2. I will cite myself as an example. extroverted intuition has given me a mind that NEVER TURNS OFF! Because of this, I often confuse the depth and length of analysis as intelligence. Second, I have a profound interest in ideas and people who postulate interesting ideas. I once again, confuse interests in these areas, with actually having the intelligence required to excel in those areas. Thirdly, I am a good mimic and enjoy trying to mimic those are the great idea people. Fourthly, I'm extremely competitive. I refuse to ever doubt the ability of my Ne...which can get me into trouble.
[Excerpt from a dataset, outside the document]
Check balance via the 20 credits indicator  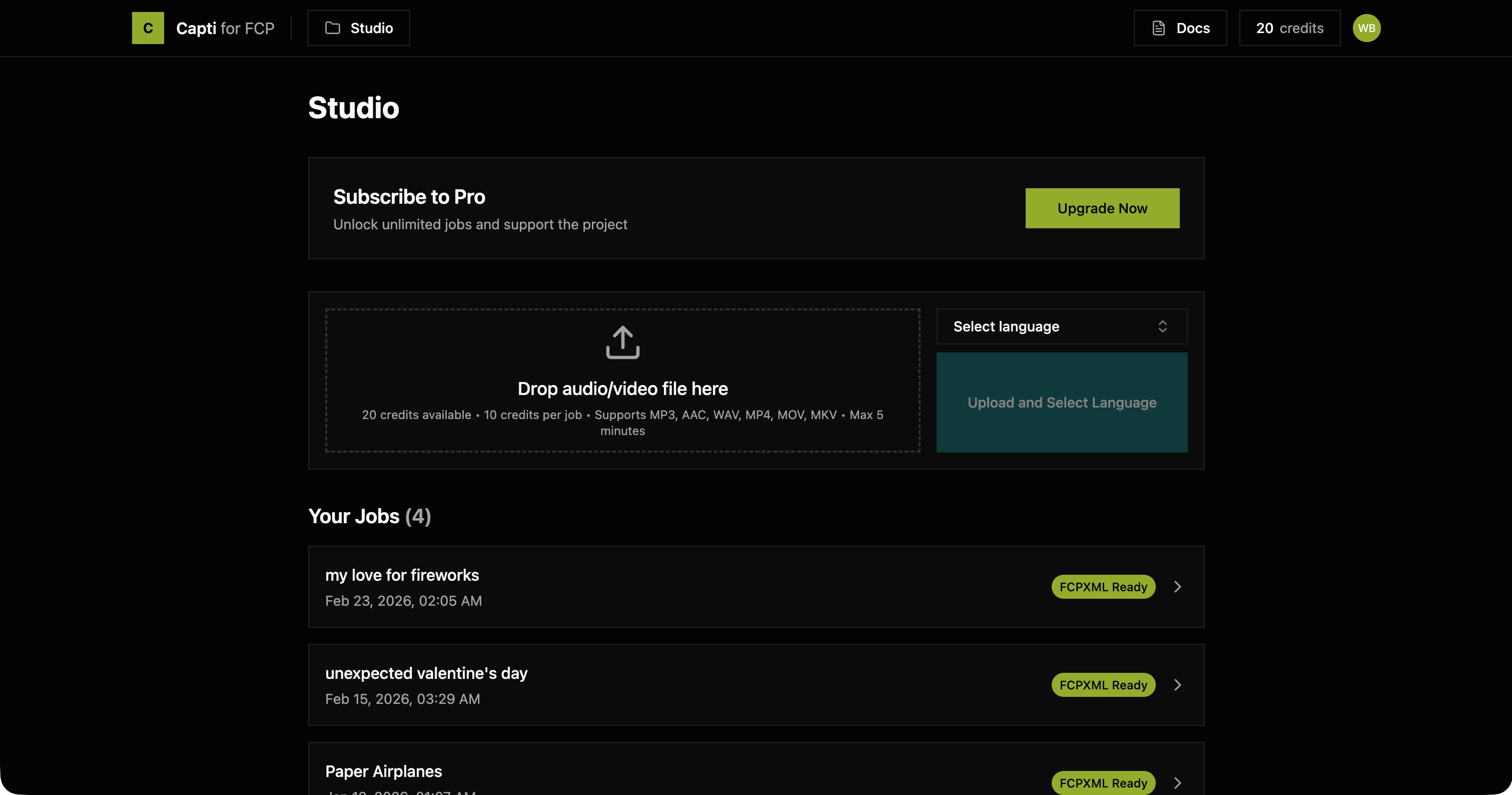1289,28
Fifthly, I have learned over the years that I do best in school when I go into Te mode; I literally have a split personality when it comes to me in class versus me not doing those things. Yes, MANY people claim this dichotomy of work/play personalities. However, I feel that my contrast is much much stronger than normal. The point is, this highlights my affinity for mimicking and gaining too much confidence in my Te abilities (which I associate with being smart...so it drives me to mimic Te even more)...
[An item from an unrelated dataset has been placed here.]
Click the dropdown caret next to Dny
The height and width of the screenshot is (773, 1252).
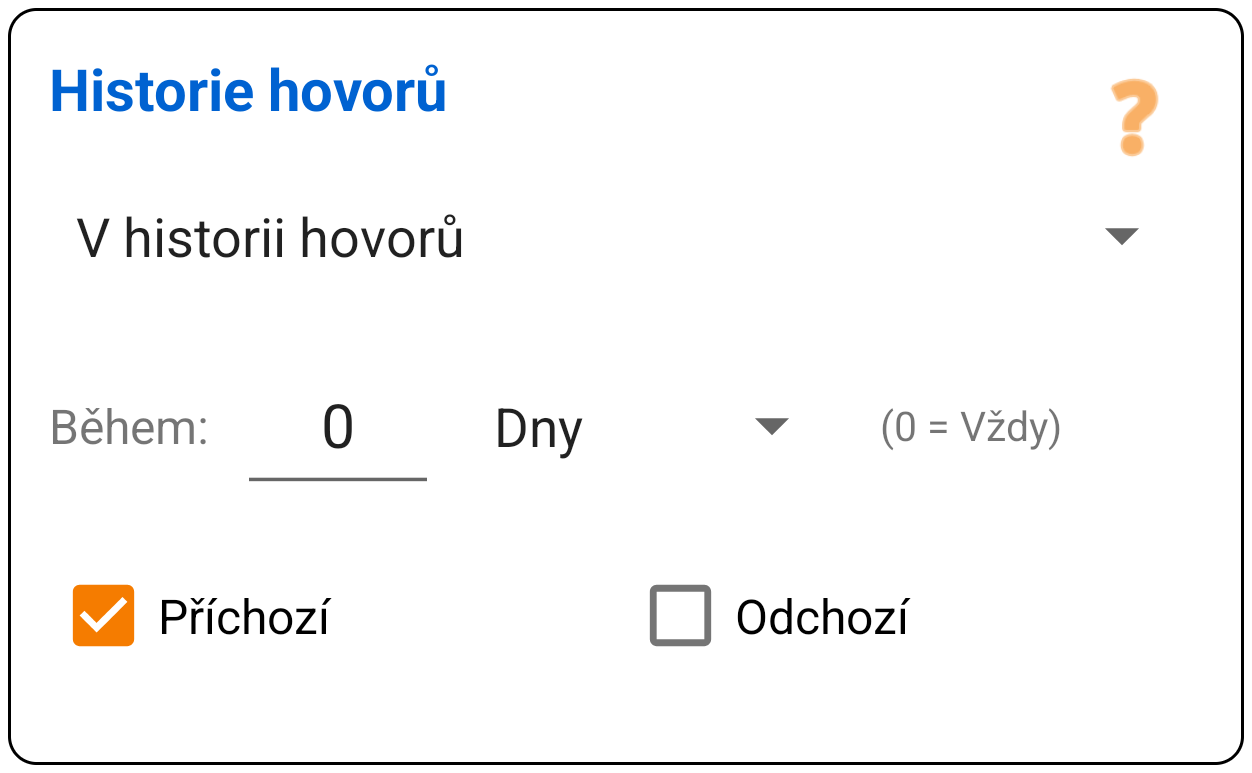point(772,428)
3. Beyond the deceptions I have mentioned in point 2, many NF stereotypical activities do require some form of skill and abstract thinking. Writing good poetry, fiction, and exercising tact in human relations all require a degree of skill. NTs can obviously be good at these things as well. however, for the sake of conversation I am working with the archetypal view of NT intelligence being more quantitative. The fundamental difference I see here then, is that most of these NF intelligences are not quantitative. This leaves a lot of wiggle room for believed intelligence to extrapolate its perceived weight into fields that it may not actually excel in.
4. I often experience the dangers of being an NF who feels smarter than they actually are based on incorrectly extrapolating intelligence in verbal and arts to areas that my intelligence really does not excel at.
5. I am curious if anyone else ever experiences this romanticized view of their intelligence? I wonder if its a NF thing or even just a N thing?
edit: my inspiration for this post was how my sister challenged me to beat her score on an IQ test... I couldn't really figure out why I would get so bothered about a score (I beat her but I still was very upset about my score)...then I realized that I must be romanticizing my intelligence to something far above what my actual IQ is.